Umatilla National Forest
Looking across the Grande Ronde River to the Elkhorn Mountains
North Fork John Day River
Umatilla National Forest contains some 1.4 million acres, more than 3/4 in northeastern Oregon, the rest in southeastern Washington. Umatilla National Forest came into being in 1908, a merger of Heppner National Forest with part of Blue Mountains National Forest. Wenaha National Forest was added in 1920.
The Lewis & Clark Expedition passed through the area in 1805. The next recorded group of Euro-Americans to come through were Marcus and Narcissa Whitman, missionaries on their way to establish a mission near what is now Walla Walla, Washington. After them came thousands of emigrants over the Oregon Trail, and many of them settled in the Blue Mountains area. Gold was discovered along the North Fork John Day River in 1851 and that brought in hundreds of miners and merchants. Most have left now but some claims are still being worked.
The landscape is a mix of mountains and v-shaped canyons separated by narrow ridges.
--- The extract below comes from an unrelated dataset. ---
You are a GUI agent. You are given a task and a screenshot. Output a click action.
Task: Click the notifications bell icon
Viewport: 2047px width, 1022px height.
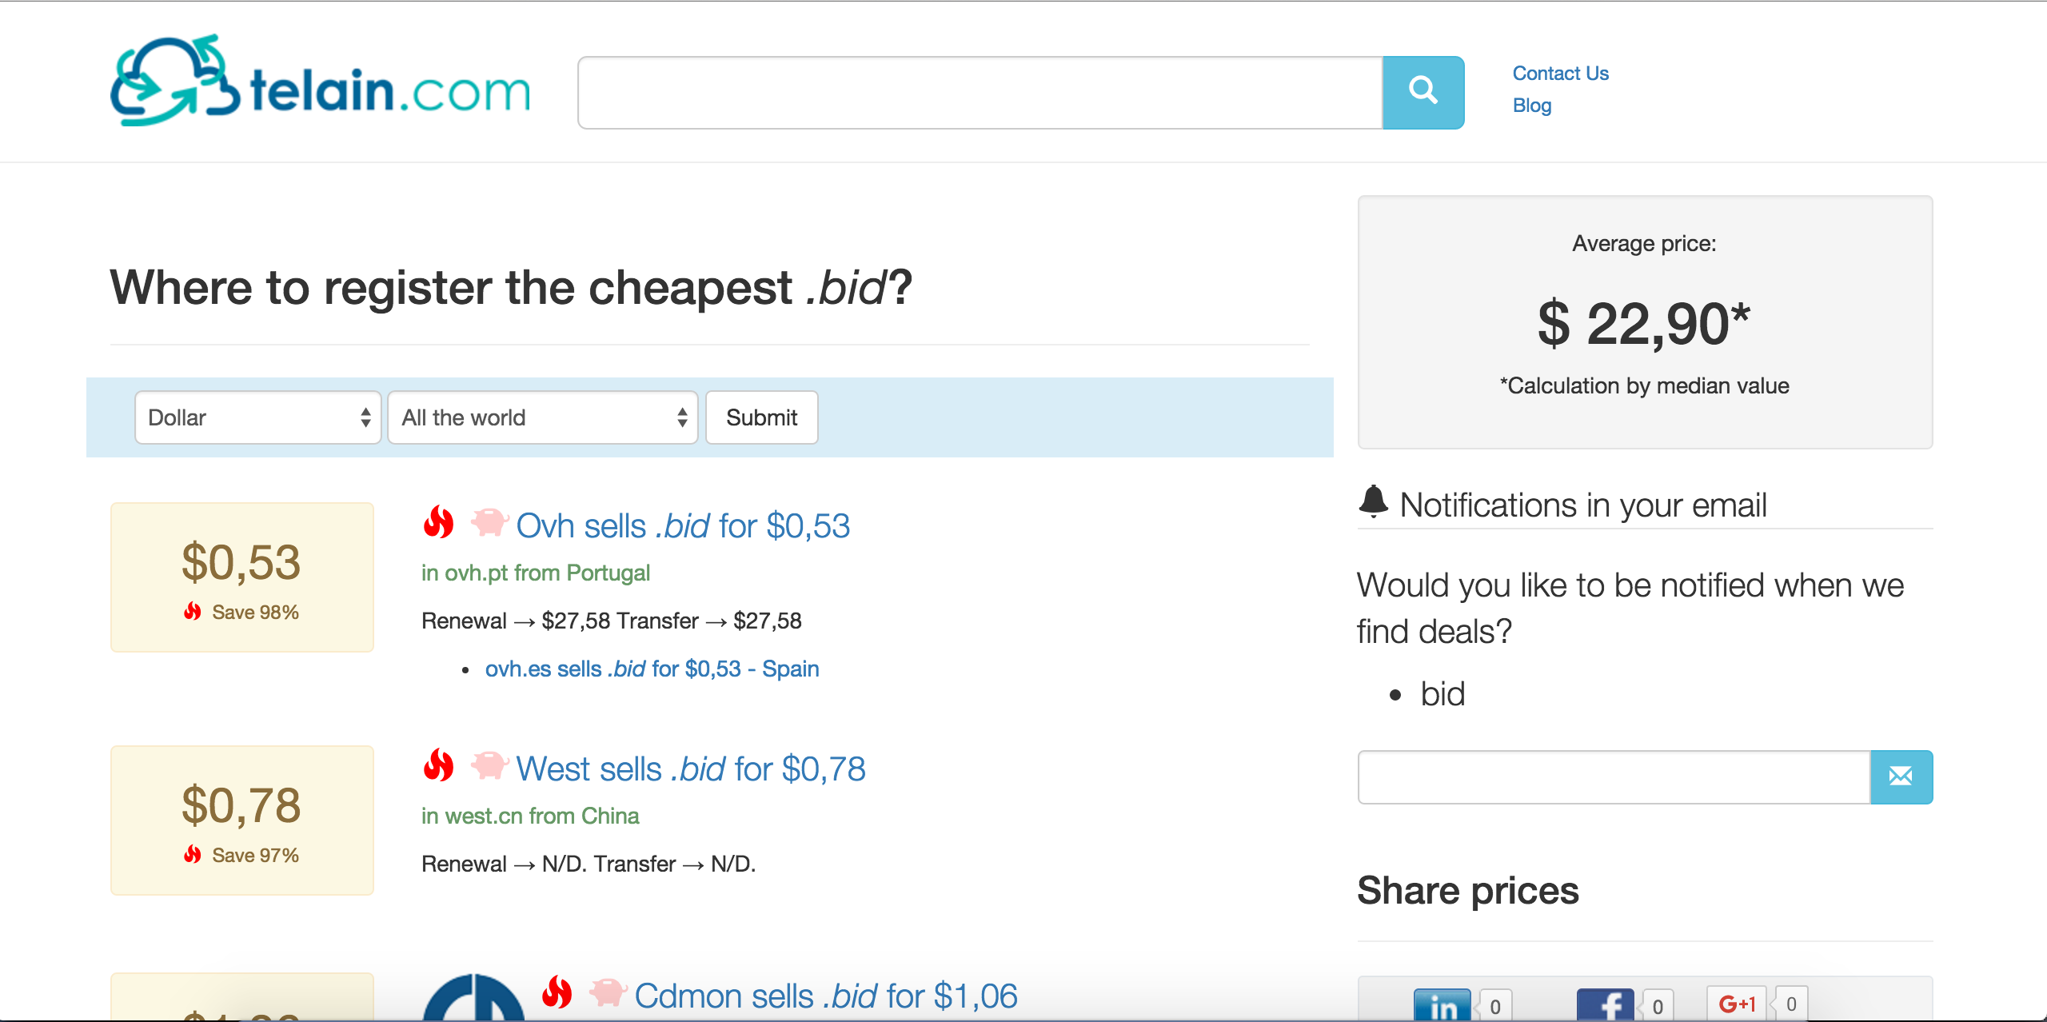click(x=1373, y=502)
The slopes tend to be steep and heavily timbered, rising to grassland ridges and benches. Elevations range from about 1,600 feet along the Columbia River to about 8,000 feet in the Blue Mountains.
Wildlife on the forest includes moose, bighorn sheep, elk, black bear, white-tailed deer, mule deer, mountain goat, mountain lion, timber wolf, coyote and badger. Birds on the ground include wild turkey, blue and ruffed grouse and Franklin's grouse. The lakes and streams offer steelhead, coho salmon, chinook salmon, rainbow trout, lake trout and brook trout.
- North Fork John Day
- North Fork Umatilla
The Forest offers hundreds of miles of off-road trails and more than 35 campgrounds, from semi-primitive to fully developed. Probably the most popular area on the forest is around Jubilee Lake. Dispersed camping is allowed almost everywhere. ATVs need to be displaying the Oregon State Parks and Recreation Operating Decal when on the property.
Ski Bluewood (in Washington) and Sprout Springs Ski Area (in Oregon) are in the heart of the Blue Mountains and are generally open for skiers from late November to early April.